Concept Guide¶
This part of the documentation provides a high level overview of how data stream monitoring works. For more about Kafka Connect, see Kafka Connect.
Motivation¶
Suppose that you are using Kafka to help transport data messages from a set of producers to a set of consumers. Further, let’s assume that the producers and consumers are in different data centers, and you are using Mirrormaker to copy data from one cluster to another. So, you would have a setup that looked something like this:
If you are building a critical application, you probably need to detect any issues moving data: late messages, duplicate messages, or lost messages. Reliably detecting these issues in a distributed system is a hard problem. We built Data Stream Monitoring to make this easier.
Control Center has three different parts: metrics interceptors that collect metric data on clients (producers and consumers), Apache Kafka to move metric data, and the Control Center application server for analyzing stream metrics. By adding lightweight code to clients, Data Stream Monitoring can count every message sent and received in a streaming application. By using Kafka to send metrics information, Data Stream Monitoring metrics are transmitted quickly and reliably to the Control Center application.
Time windows and metrics¶
Data Stream Monitoring is designed to efficiently audit the set of messages that are sent and received. To do this, we use a set of techniques to measure and verify delivery.
The interceptors work by collecting metrics on messages produced (or consumed) on each client, and sending these to
Confluent Control Center for analysis and reporting. Both interceptors use Kafka message timestamps to group messages.

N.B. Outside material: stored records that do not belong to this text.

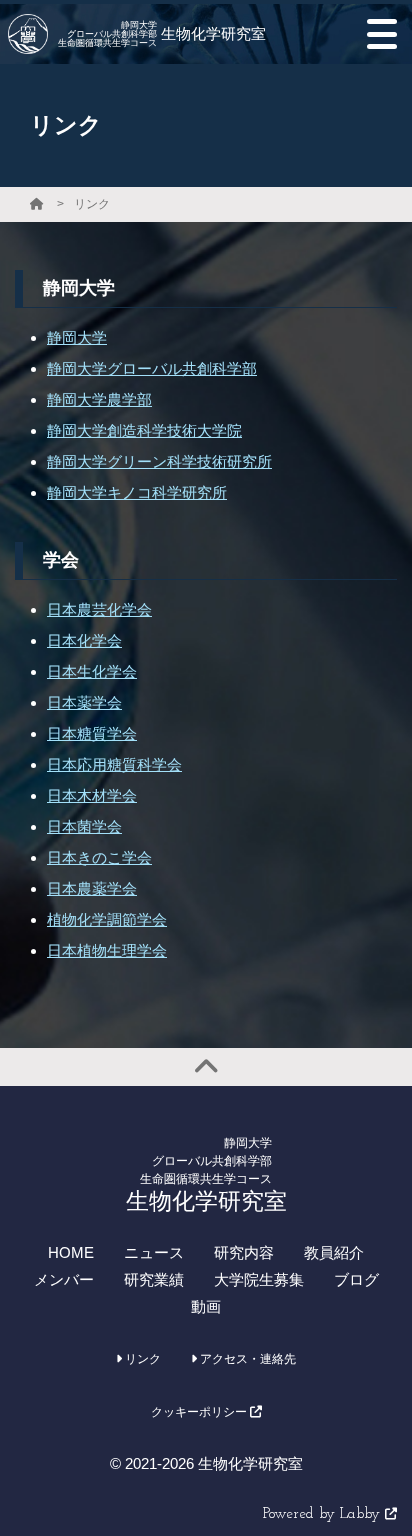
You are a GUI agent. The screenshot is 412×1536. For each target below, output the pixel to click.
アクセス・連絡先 (246, 1359)
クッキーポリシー (200, 1412)
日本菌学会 (84, 826)
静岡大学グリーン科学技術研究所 (159, 461)
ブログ (356, 1279)
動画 (206, 1306)
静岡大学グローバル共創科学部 (152, 368)
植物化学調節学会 (107, 919)
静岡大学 (77, 337)
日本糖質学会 (92, 733)
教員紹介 (334, 1252)
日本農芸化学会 (99, 609)
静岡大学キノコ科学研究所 (137, 492)
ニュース (154, 1252)
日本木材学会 (92, 795)
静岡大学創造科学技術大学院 (144, 430)
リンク (92, 204)
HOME (71, 1252)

Specifically, the interceptors will collect metrics during a 15 second time window based on this timestamp. (You can
calculate this by a function like floor(messageTimestamp / 15) * 15
.) Metrics are collected for each combination
of producer, consumer group, consumer, topic, and partition. Currently, metrics include a message count and cumulative
checksum for producers and consumer, as well as latency information from consumers. We may add additional measurements
in the future.
Latency¶
Latency is measured by calculating the difference between the system clock time on the consumer and the timestamp in the message. In a distributed environment, it can be difficult to keep clocks synchronized. If the clock on the consumer is running faster than the clock on the producer, then Control Center might show latency values that are higher than the true values. If the clock on the consumer is running slower than the clock on the producer, then Control Center might show latency values that are lower than the true values (and in the worst case, negative values).
If your clocks are out of sync, you might notice some unexpected results in Confluent Control Center. We recommend using a mechanism like NTP to synchronize time between production machines; this can help you keep clocks synchronized to within 20ms over the public internet, and to within 1 ms for servers on the same local network.
Tip
NTP practical example: In an environment where messages take 1 second or more to be produced and consumed, and NTP is used to synchronize clocks between machines, the latency information should be accurate to within 2%.